21. Oktober 2017 | 02:08 Uhr

Angst macht einsam

vom
Aus der Redaktion der Norddeutschen Rundschau

shz.de von
erstellt am 27.Feb.2015 | 12:02 Uhr

In den Nachrichten: Terror, Krieg, Gewalt und Menschen, die ihre Heimat verlassen müssen. All das betrifft direkt auch uns. Das löst Unsicherheit aus, Verunsicherung und Angst. In jedem fremden Menschen wittere ich Gefahr. Versteht man dessen Sprache und Religion nicht, wird das Misstrauen noch größer. Im Gottesdienst, so könnte man denken, ist dann aber hoffentlich alles gut und alle sind lieb zueinander.

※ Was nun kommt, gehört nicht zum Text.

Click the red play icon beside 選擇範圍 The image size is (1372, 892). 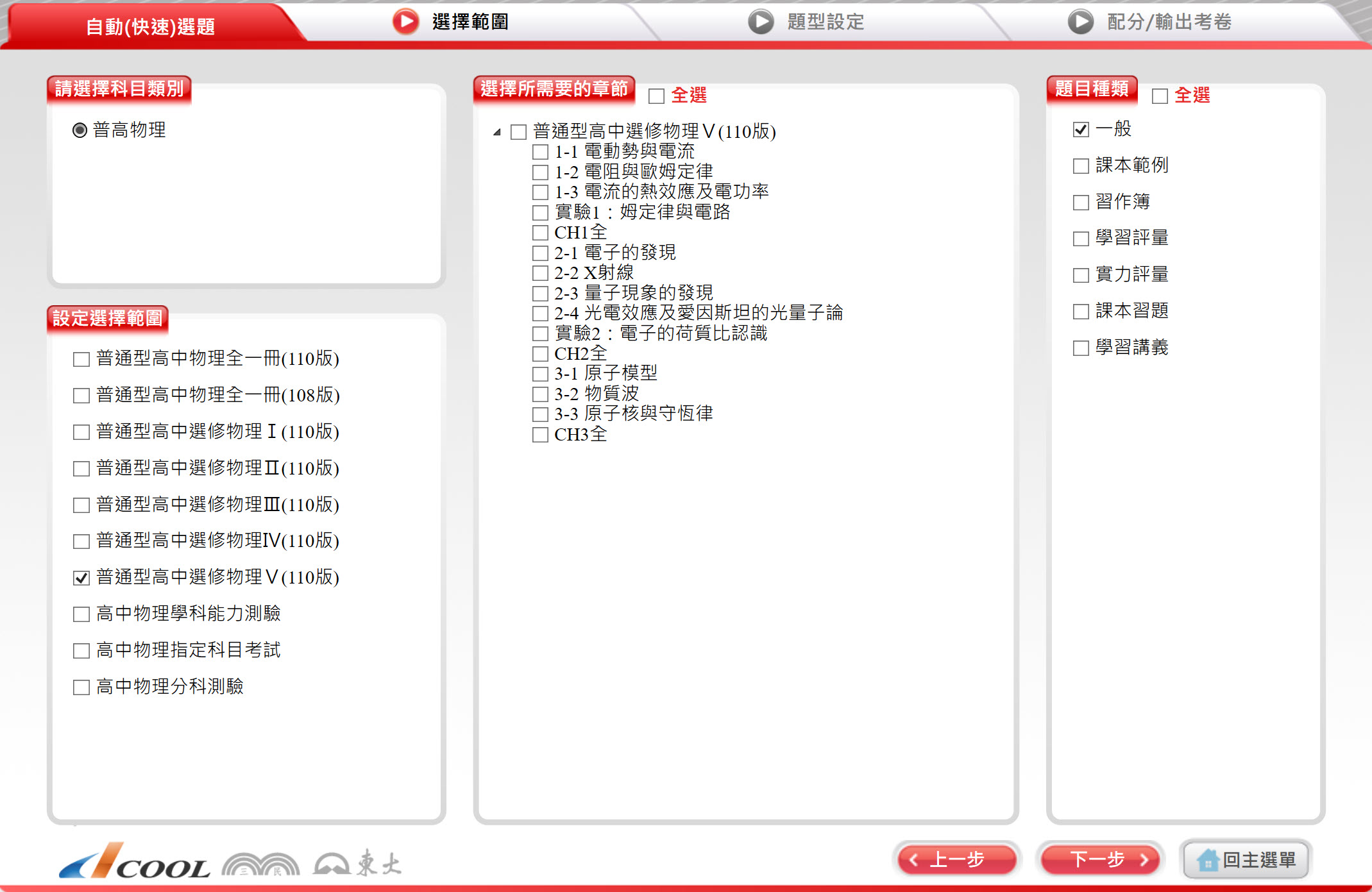tap(405, 22)
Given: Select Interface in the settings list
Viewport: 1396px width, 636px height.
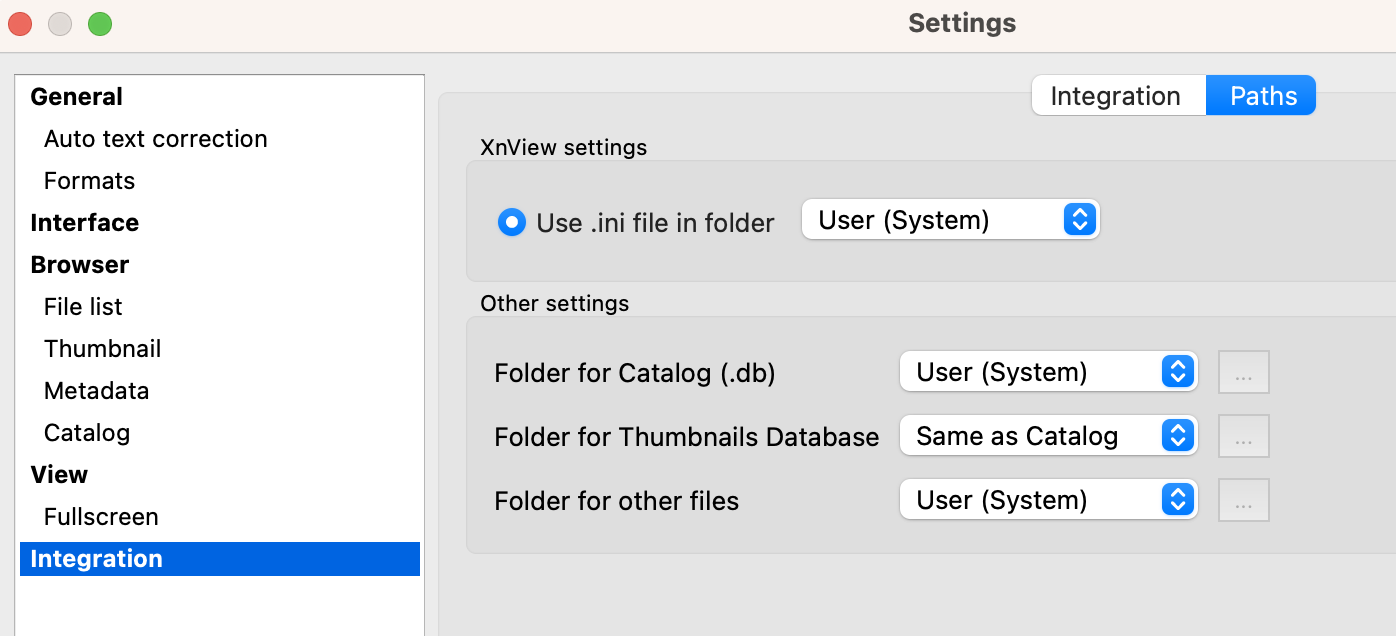Looking at the screenshot, I should (x=85, y=223).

Aber an diesen Sonntag erzählt Jesus eine Geschichte von Mord und Totschlag. Ärgerlich. Nein. Wenn Jesus sich mit all dem auskennt, was sagt er dann zu unserer Angst? Seine Antwort: Vertraue darauf, dass Gott alle Menschen gleich geschaffen hat, welche Sprache, welche Art ihn anzubeten auch immer sie haben. Vertraue darauf, dass jeder Fremde genauso Gottes Geschöpf ist, wie du und ich. Auch er hat dieselben Bedürfnisse, Wünsche, Träume, Ziele und Hoffnungen wie ich. So ist jeder Fremde in Wirklichkeit mein Nächster, mein Bruder, meine Schwester. Ihm gilt Gottes Liebe genau wie mir. Wenn ich dem Fremden liebevoll und vertrauensvoll begegne, wird Verständigung möglich, Verständnis und Gemeinschaft.

Liebe überwindet alle Grenzen von Sprachen und Religionen und Unterschieden. Angst dagegen trennt und macht einsam. Probiere es aus. Schon ein freundliches Wort und ein Lächeln wirken Wunder.